[Saved entries]
════════════════
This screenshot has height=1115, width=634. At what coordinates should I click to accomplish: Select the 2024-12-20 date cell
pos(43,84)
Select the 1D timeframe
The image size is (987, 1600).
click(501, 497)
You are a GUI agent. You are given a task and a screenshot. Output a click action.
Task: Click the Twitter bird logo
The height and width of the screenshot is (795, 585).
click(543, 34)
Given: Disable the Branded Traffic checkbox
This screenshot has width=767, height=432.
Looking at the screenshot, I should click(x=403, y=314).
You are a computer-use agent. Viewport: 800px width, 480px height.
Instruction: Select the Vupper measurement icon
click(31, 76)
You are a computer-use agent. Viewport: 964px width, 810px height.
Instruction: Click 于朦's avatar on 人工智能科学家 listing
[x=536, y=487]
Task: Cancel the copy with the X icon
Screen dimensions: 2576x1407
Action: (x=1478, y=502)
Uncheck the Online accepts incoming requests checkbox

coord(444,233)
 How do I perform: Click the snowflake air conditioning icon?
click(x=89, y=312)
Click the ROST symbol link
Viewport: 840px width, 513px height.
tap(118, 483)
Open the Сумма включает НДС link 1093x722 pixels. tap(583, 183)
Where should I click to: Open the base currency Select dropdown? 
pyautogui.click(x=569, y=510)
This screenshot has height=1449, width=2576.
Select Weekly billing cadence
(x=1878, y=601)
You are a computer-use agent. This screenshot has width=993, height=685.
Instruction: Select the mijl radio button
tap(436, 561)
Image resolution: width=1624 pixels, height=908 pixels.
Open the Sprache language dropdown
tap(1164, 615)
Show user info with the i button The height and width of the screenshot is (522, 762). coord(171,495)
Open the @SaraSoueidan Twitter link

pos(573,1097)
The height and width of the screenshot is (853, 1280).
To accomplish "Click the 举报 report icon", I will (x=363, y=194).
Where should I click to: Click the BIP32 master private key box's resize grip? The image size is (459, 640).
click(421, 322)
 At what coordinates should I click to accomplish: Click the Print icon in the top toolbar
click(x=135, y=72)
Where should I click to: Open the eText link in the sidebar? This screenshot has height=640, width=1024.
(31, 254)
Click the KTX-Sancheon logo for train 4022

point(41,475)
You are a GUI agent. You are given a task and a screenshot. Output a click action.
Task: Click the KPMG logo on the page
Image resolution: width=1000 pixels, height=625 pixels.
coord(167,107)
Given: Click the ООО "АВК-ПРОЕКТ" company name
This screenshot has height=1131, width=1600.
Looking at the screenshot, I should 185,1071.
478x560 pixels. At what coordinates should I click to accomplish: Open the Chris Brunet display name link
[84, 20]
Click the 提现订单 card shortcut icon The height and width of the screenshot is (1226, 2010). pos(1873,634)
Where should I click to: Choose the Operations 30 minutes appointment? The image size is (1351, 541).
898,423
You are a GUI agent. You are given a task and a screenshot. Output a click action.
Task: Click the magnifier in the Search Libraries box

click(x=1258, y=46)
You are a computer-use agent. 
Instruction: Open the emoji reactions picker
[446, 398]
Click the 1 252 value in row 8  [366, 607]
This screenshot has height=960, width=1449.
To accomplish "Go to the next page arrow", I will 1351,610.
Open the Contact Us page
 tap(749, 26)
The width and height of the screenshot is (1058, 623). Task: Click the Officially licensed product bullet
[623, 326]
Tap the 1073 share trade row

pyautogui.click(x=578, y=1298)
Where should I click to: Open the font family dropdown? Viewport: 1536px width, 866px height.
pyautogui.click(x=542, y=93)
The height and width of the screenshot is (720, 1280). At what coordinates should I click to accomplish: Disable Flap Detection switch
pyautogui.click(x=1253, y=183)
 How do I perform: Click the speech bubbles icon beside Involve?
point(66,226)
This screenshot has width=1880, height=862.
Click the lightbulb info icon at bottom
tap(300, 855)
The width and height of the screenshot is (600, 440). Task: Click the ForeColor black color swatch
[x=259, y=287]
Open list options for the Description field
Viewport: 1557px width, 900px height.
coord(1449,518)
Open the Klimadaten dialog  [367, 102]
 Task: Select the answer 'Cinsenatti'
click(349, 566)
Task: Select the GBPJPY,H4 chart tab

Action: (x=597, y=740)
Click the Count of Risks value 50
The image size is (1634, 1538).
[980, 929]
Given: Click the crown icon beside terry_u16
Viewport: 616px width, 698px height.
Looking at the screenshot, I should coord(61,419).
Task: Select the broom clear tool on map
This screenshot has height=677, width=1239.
════════════════
Print every one of the saved entries above verbatim, keeping each line unchanged.

This screenshot has height=1115, width=634. At what coordinates should I click to accomplish: Select the 2024-12-20 date cell
pos(43,84)
Select the 1D timeframe
The image size is (987, 1600).
click(501, 497)
You are a GUI agent. You are given a task and a screenshot. Output a click action.
Task: Click the Twitter bird logo
The height and width of the screenshot is (795, 585).
click(543, 34)
Given: Disable the Branded Traffic checkbox
This screenshot has width=767, height=432.
Looking at the screenshot, I should click(x=403, y=314).
You are a computer-use agent. Viewport: 800px width, 480px height.
Instruction: Select the Vupper measurement icon
click(31, 76)
You are a computer-use agent. Viewport: 964px width, 810px height.
Instruction: Click 于朦's avatar on 人工智能科学家 listing
[x=536, y=487]
Task: Cancel the copy with the X icon
Screen dimensions: 2576x1407
Action: (x=1478, y=502)
Uncheck the Online accepts incoming requests checkbox

coord(444,233)
 How do I perform: Click the snowflake air conditioning icon?
click(x=89, y=312)
Click the ROST symbol link
Viewport: 840px width, 513px height.
tap(118, 483)
Open the Сумма включает НДС link 1093x722 pixels. tap(583, 183)
Where should I click to: Open the base currency Select dropdown? 
pyautogui.click(x=569, y=510)
This screenshot has height=1449, width=2576.
Select Weekly billing cadence
(x=1878, y=601)
You are a computer-use agent. This screenshot has width=993, height=685.
Instruction: Select the mijl radio button
tap(436, 561)
Image resolution: width=1624 pixels, height=908 pixels.
Open the Sprache language dropdown
tap(1164, 615)
Show user info with the i button The height and width of the screenshot is (522, 762). coord(171,495)
Open the @SaraSoueidan Twitter link

pos(573,1097)
The height and width of the screenshot is (853, 1280).
To accomplish "Click the 举报 report icon", I will (x=363, y=194).
Where should I click to: Click the BIP32 master private key box's resize grip? The image size is (459, 640).
click(421, 322)
 At what coordinates should I click to accomplish: Click the Print icon in the top toolbar
click(x=135, y=72)
Where should I click to: Open the eText link in the sidebar? This screenshot has height=640, width=1024.
(31, 254)
Click the KTX-Sancheon logo for train 4022

point(41,475)
You are a GUI agent. You are given a task and a screenshot. Output a click action.
Task: Click the KPMG logo on the page
Image resolution: width=1000 pixels, height=625 pixels.
coord(167,107)
Given: Click the ООО "АВК-ПРОЕКТ" company name
This screenshot has height=1131, width=1600.
Looking at the screenshot, I should 185,1071.
478x560 pixels. At what coordinates should I click to accomplish: Open the Chris Brunet display name link
[84, 20]
Click the 提现订单 card shortcut icon The height and width of the screenshot is (1226, 2010). pos(1873,634)
Where should I click to: Choose the Operations 30 minutes appointment? The image size is (1351, 541).
898,423
You are a GUI agent. You are given a task and a screenshot. Output a click action.
Task: Click the magnifier in the Search Libraries box

click(x=1258, y=46)
You are a computer-use agent. 
Instruction: Open the emoji reactions picker
[446, 398]
Click the 1 252 value in row 8  [366, 607]
This screenshot has height=960, width=1449.
To accomplish "Go to the next page arrow", I will 1351,610.
Open the Contact Us page
 tap(749, 26)
The width and height of the screenshot is (1058, 623). Task: Click the Officially licensed product bullet
[623, 326]
Tap the 1073 share trade row

pyautogui.click(x=578, y=1298)
Where should I click to: Open the font family dropdown? Viewport: 1536px width, 866px height.
pyautogui.click(x=542, y=93)
The height and width of the screenshot is (720, 1280). At what coordinates should I click to accomplish: Disable Flap Detection switch
pyautogui.click(x=1253, y=183)
 How do I perform: Click the speech bubbles icon beside Involve?
point(66,226)
This screenshot has width=1880, height=862.
Click the lightbulb info icon at bottom
tap(300, 855)
The width and height of the screenshot is (600, 440). Task: Click the ForeColor black color swatch
[x=259, y=287]
Open list options for the Description field
Viewport: 1557px width, 900px height.
coord(1449,518)
Open the Klimadaten dialog  [367, 102]
 Task: Select the answer 'Cinsenatti'
click(349, 566)
Task: Select the GBPJPY,H4 chart tab

Action: (x=597, y=740)
Click the Count of Risks value 50
The image size is (1634, 1538).
[980, 929]
Given: Click the crown icon beside terry_u16
Viewport: 616px width, 698px height.
Looking at the screenshot, I should coord(61,419).
Task: Select the broom clear tool on map
This screenshot has height=677, width=1239.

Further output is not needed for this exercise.